ピクセルアートを使ったミュージックビデオも印象的で、フューチャーノスタルジアな音楽性とマッチしていた。
13. Freak Like Me – Sugababes
イギリスのポップグループ、シュガーベイブスの2作目のアルバム「エンジェルズ・ウィズ・ダーティ・フェイセズ」から先行シングルとしてリリースされ、全英シングル・チャートで初登場1位に輝いた。
R&Bシンガーのアディナ・ハワードが1995年にヒットさせた曲のカバーで、ゲイリー・ニューマン&チューブウェイ・アーミー「アー・”フレンズ”・エレクトリック?」がサンプリングされている。
グループがメンバーチェンジをしてから最初のシングルにして、大ヒットを記録することになった。
12. Without Me – Eminem
エミネムのアルバム「ザ・エミネム・ショウ」から先行シングルとしてリリースされ、全米シングル・チャートで最高2位、イギリスなどいくつかの国のシングル・チャートでは1位に輝いた。

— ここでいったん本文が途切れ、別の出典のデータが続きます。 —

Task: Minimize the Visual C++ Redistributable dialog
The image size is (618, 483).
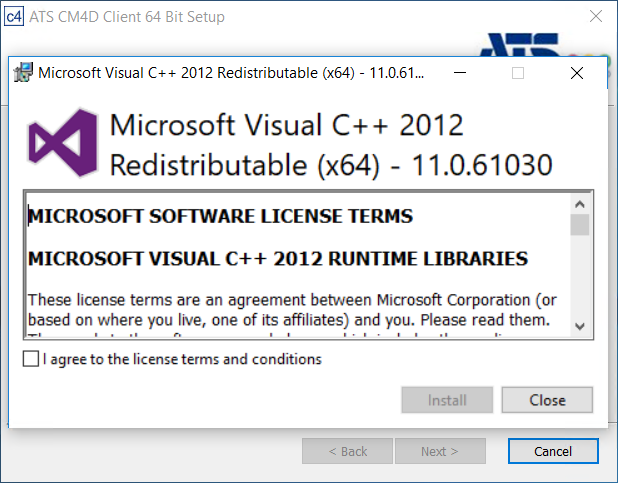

前作「ザ・マーシャル・マザーズ・LP」の大ヒットによりポップアイコン化したエミネムの新曲として、大いに話題になった。
マルコム・マクラレン「バッファロー・ギャルズ」が引用されてもいる。
11. Clocks – Coldplay
コールドプレイの2作目のアルバム「静寂の世界(原題:A Rush Of Blood To The Head)」からシングルカットされ、全英シングル・チャートで最高9位を記録した。グラミー賞では最優秀レコード賞を受賞している。
バンドにとって代表曲の1つとされていて、美しいピアノのリフはいくつかのR&Bやヒップホップの曲でサンプリングされている。
10. Hot In Here – Nelly
ネリーの2作目のアルバム「ネリーズヴィル」から先行シングルとしてリリースされ、全米シングル・チャートで1位に輝いた。
暑くなってきたので服を脱いでしまおうという、シンプルかつストレートで本能的なメッセージが機能しまくるサマーアンセムとしても卓越している。
チャック・ブラウン&ザ・ソウル・サーチャーズ「バスティン・ルース」(最高!)のフレーズが引用されている。
9. Heartbeat – The Knife
スウェーデンのシンセポップデュオ、ザ・ナイフのアルバム「ディープ・カッツ」から先行シングルとしてリリースされた。
ミニマルなシンセサウンドとビョークを思わせもする女性ボーカルが絶妙にマッチして、新感覚のポップソングという感じになっている。
2004年に再リリースされて以降も全英シングル・チャートでの最高位は119位だが、それ以上にひじょうに評価は高く、00年代のベストソングリスト的なものにはわりと入っていがちである。
8. No One Knows – Queens Of Stone Age
クイーンズ・オブ・ザ・ストーン・エイジの3作目のアルバム「ソングス・フォー・ザ・デフ」からシングルカットされ、全英シングル・チャートで最高15位を記録した。全米オルタナティヴ・エアプレイ・チャートでは1位に輝いたり、グラミー賞の最優秀ハードロック・パフォーマンス部門にノミネートされたりもした。
ニルヴァーナ~フー・ファイターズのデイヴ・グロールがドラマーとしてレコーディングに参加している。
7. Do You Realize?? – The Flaming Lips
ザ・フレーミング・リップスのアルバム「ヨシミ・バトルズ・ザ・ピンク・ロボッツ」からシングルカットされ、全英シングルチャートで最高32位を記録した。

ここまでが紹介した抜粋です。